Zijn tweede vrouw was Matoeda. Ze trouwden in 1069 en scheidden op grond van bloedverwantschap enige tijd later.
Voorafgaand aan zijn volgende huwelijk (en misschien voorafgaand aan zijn eerste) was hij verloofd met Agatha, een dochter van Willem I van Engeland en Mathilde van Vlaanderen. Zij stierf vóór het huwelijk kon plaatsvinden.
Na haar dood trouwde hij een Isabel, met wie hij twee dochters had, Elvira, (trouwde Rogier II van Sicilië) en, Sancha, (vrouw van Rodrigo González de Lara).

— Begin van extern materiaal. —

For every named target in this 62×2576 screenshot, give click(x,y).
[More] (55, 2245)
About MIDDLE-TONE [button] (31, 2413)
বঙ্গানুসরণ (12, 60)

Bij Jimena Muñoz, van een "meest nobele familie", had hij twee buitenechtelijke dochters, een tweede Elvira (eigenlijk zijn oudste kind) en Teresa van León.
Zijn tweede minnares was Zaida, volgens Spaanse moslimbronnen schoondochter van de moslimkoning van Sevilla Al Mutamid. Zij was de moeder van zijn enige zoon, Sancho, die, ondanks zijn afkomst, tot erfgenaam van zijn vader benoemd zou worden. Zijn zoon Sancho sneuvelt echter in de Slag bij Ucles in 1108. Hierdoor wordt zijn beweduwde dochter Urraca zijn erfgename. Om haar positie als erfgename te versterken, begint hij onderhandelingen om haar aan haar achterneef Alfons I van Aragón en Navarra te koppelen maar Alfons VI sterft voor het huwelijk plaatsvindt. Dit huwelijk zou later een totale ramp blijken en zo valt de troon na Urraca uiteindelijk toe aan Alfons Raimúndez die als Alfons VII de troon zal bestijgen. Hij is de zoon uit het eerste huwelijk van Urraca.